__Exercise directions__
Extract every line of text from the material below verbatim, leaving the pictures out.
* * *
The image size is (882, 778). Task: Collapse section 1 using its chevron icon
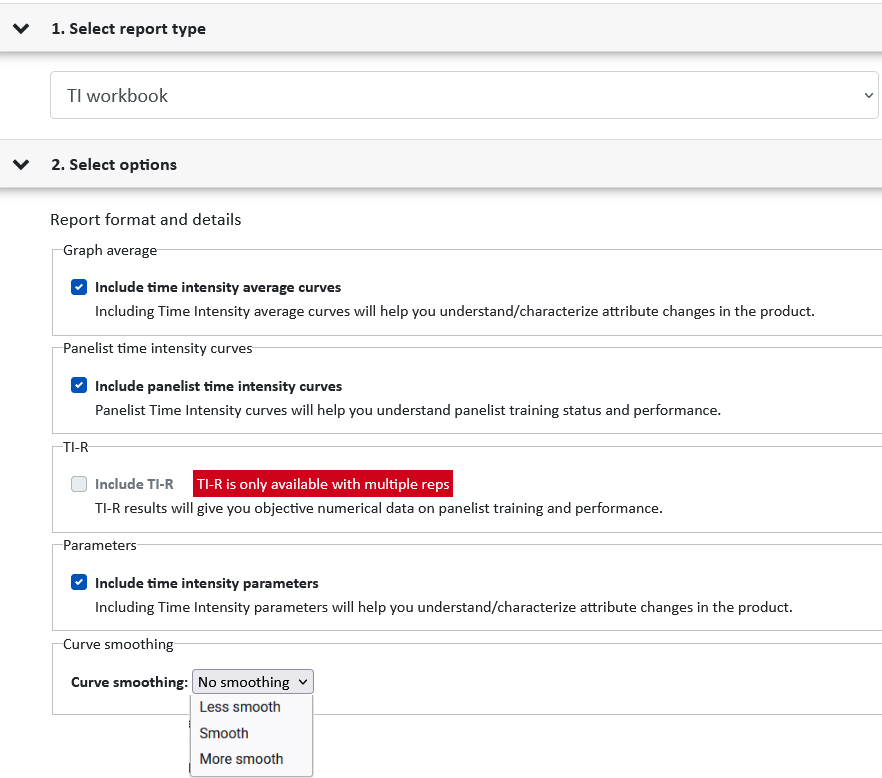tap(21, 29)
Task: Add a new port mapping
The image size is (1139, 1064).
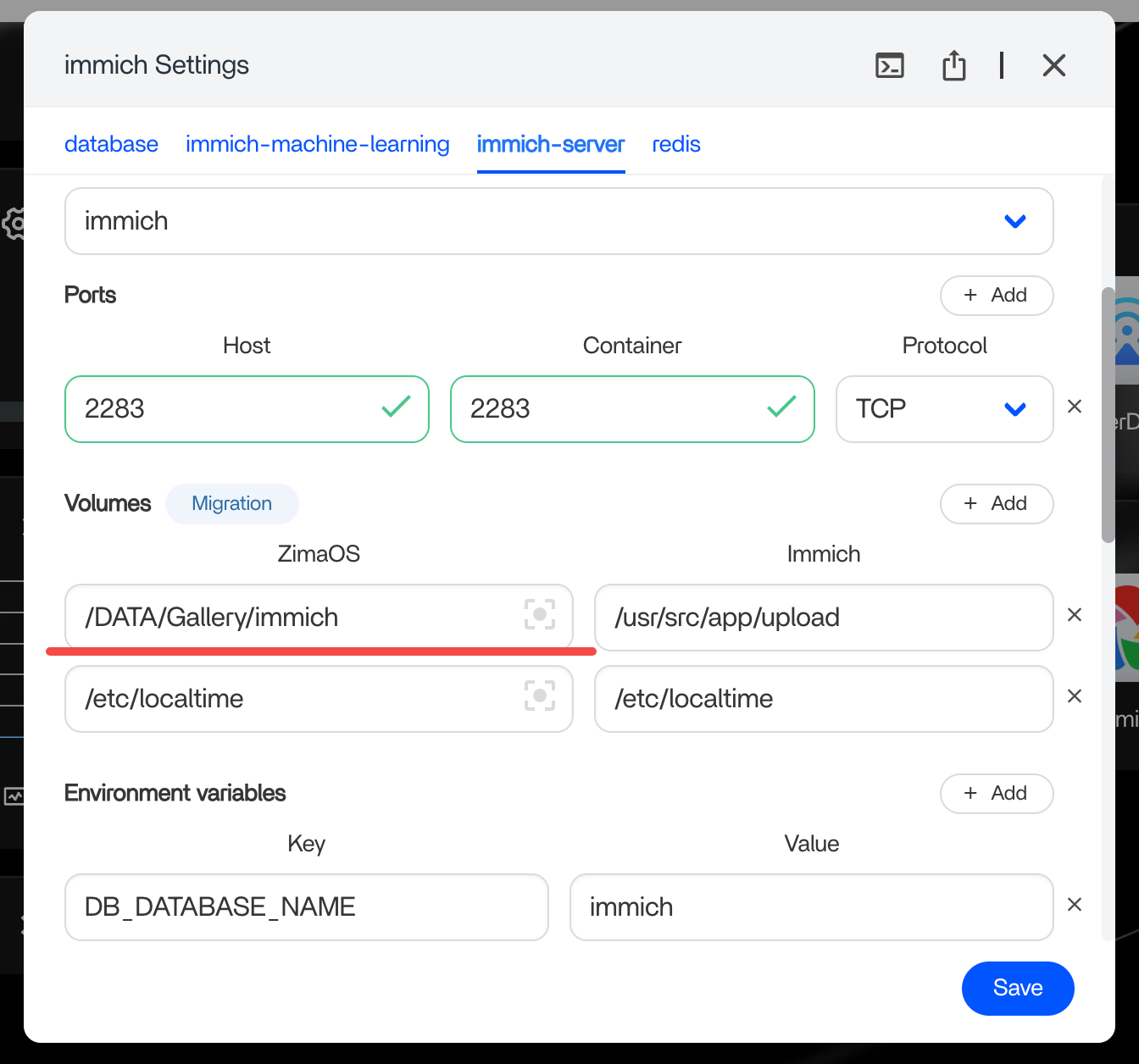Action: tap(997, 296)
* * *
__The output__
The image size is (882, 778). Task: Collapse section 1 using its chevron icon
tap(21, 29)
Task: Add a new port mapping
The image size is (1139, 1064).
Action: tap(997, 296)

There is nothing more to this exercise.